Intel’s First High-Profile IFS Fab Customer: Qualcomm Jumps on Board For 20A Processby Ryan Smith on July 26, 2021 6:00 PM EST
Alongside Intel’s sizable announcement today regarding their manufacturing roadmap over the next half-decade, the company is also announcing their first major customer for their third-party foundry service, IFS. And in an example of how Intel’s entry into the contract fab business is going to make for some strange bedfellows, it turns out that major customer is Qualcomm.
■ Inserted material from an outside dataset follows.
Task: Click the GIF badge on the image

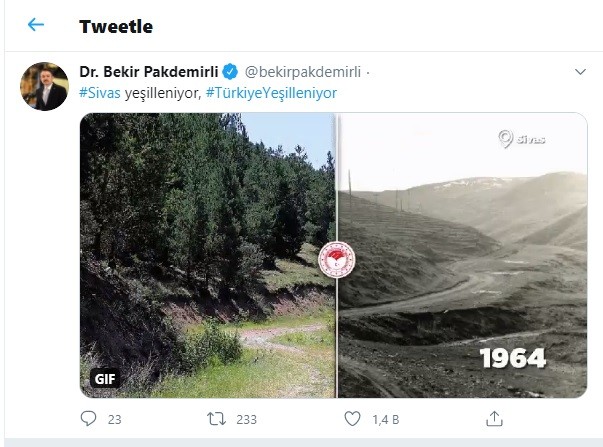Action: pyautogui.click(x=105, y=380)
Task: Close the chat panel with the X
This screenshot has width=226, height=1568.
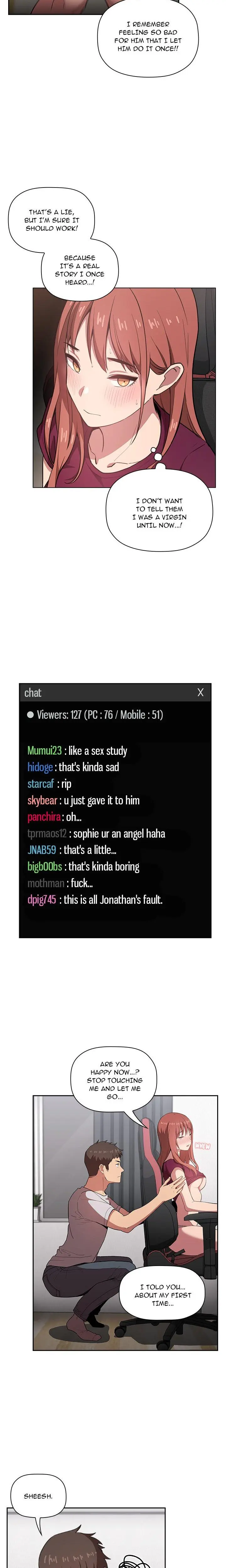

Per Intel’s announcement, Intel and Qualcomm are partnering up to get Qualcomm products on Intel’s 20A process, one of the company’s most advanced (and farthest-out) process node. The first of Intel’s “Ångström” process nodes, 20A is due in 2024 and will be where Intel first implements Gate-All-Around (GAA) transistors, one of the major manufacturing technology milestones on Intel’s new roadmap.
Given that 20A isn’t due out for another three years, neither company is saying much more about the partnership at this point – we’re talking about chip designs that are still in their earliest stages – but even being able to name a major customer like Qualcomm is a big deal for Intel. Not only does it show that another major industry player has a degree of faith in what Intel is trying to accomplish with its silicon lithography technology, but it helps to validate Intel’s efforts to open up into the contract fab business.
Meanwhile, an announcement like this opens the door to all kinds of speculation over just what Qualcomm will be building over at Intel. Qualcomm is best known for their mobile SoCs, and the company already has significant experience using multiple fabs as a customer of both TSMC and Samsung. So it may be that Qualcomm is looking to build a mainstream mobile SoC or two at Intel as a way to get experience working with Intel and prove that Intel’s fabs will meet their needs. Alternatively, Qualcomm may be looking to take advantage of Intel’s PC-tuned manufacturing lines to produce Nuvia-infused laptop SoCs – which would mean Intel would be directly producing competing chips.
There are a lot of possibilities here over the long-run, though in the short-run it’s likely that Qualcomm is going to play things conservatively. So suffice it to say, it will be interesting to see just what Qualcomm is using their rival’s fabs for in a few years.